* [PROBLEM DESCRIPTION] Copy out exactly the lines beginning with the one that contains "Screen dimensions: 798x387" and ending at the last line of the listing, skipping any pictures.
┏━━
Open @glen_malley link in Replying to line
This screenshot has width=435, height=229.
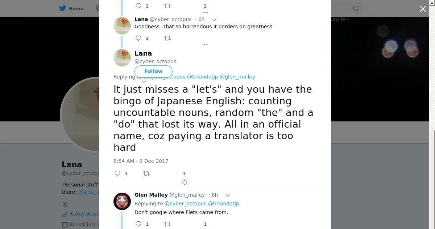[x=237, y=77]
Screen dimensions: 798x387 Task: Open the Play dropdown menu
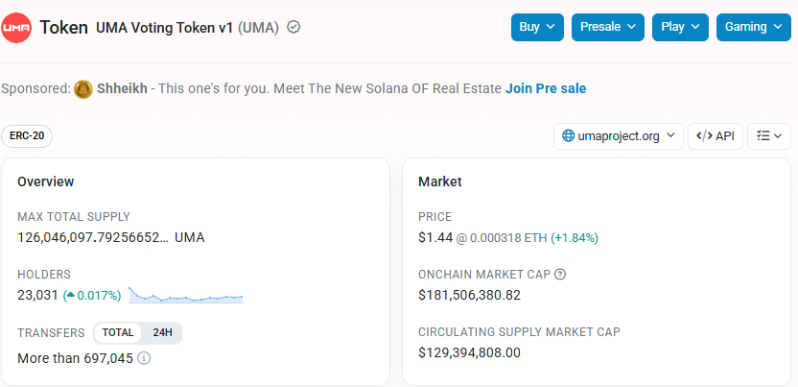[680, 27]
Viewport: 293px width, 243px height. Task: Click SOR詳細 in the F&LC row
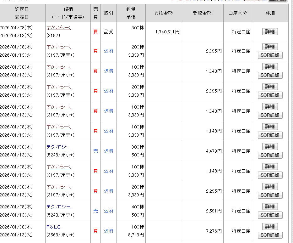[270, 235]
┗━━
* [OUTPUT OF THE EXERCISE]
Screen dimensions: 798x387 Task: Open the Play dropdown menu
[680, 27]
Viewport: 293px width, 243px height. Task: Click SOR詳細 in the F&LC row
[270, 235]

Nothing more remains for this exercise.